Clinton then urged Wellesley students to help her win the presidency. “We’re ready to shatter that highest glass ceiling,” Clinton said. [NYT, Nov. 2, 2007]

Similarly, after losing the Iowa caucuses to Obama, Clinton and her supporters appealed to women to rally behind one of their own and to take a stand against sexist oppression. […]

The longer-term danger, however, is that Clinton’s reliance on the “gender card” – especially as Obama resists playing the “race card” – might ultimately pit two important Democratic constituencies against one another.

Identity politics could trump a serious debate over the candidates’ differences on the Iraq War and other pressing issues. In the end, many Americans surely would be turned off by a high-profile squabble over who has the bigger historic grievance, American women or American blacks.

Given the numerical superiority of women over blacks, that argument might help the Clintons achieve their immediate goal of again capturing the Democratic presidential nomination. But it could leave their party – and their nation – even more divided.

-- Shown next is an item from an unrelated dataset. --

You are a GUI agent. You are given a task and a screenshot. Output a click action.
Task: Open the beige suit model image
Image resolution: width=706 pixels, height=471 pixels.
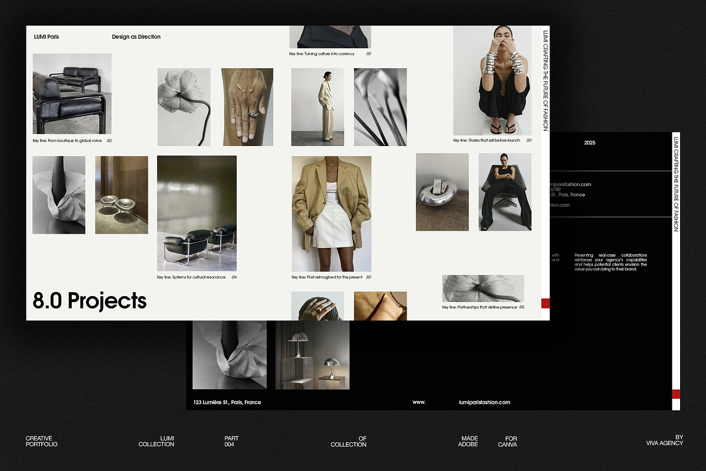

It is well known that he got Secret Service Protection early.

The Secret Service said Thursday that Sen. Barack Obama was being placed under their protection, the earliest ever for a presidential candidate.

Secret Service spokesman Eric Zahren said Department of Homeland Security Secretary Michael Chertoff authorized Obama’s protection after consultations with the congressional advisory committee.

Officials said Obama had requested the protection. Such requests are then sent to the congressional panel for approval or rejection. […]

The obvious reason is racism: he could be the target of racists.

Nikki quotes Green Knight.

If Barak Obama wins the democratic nomination to challenge for the presidency of the United States, should we think that the racists in America would stand idly by and allow him to challenge for that office? After all, bigotry is alive and well in the inbreeding back woods, bars, and brothels of the born again Christian South.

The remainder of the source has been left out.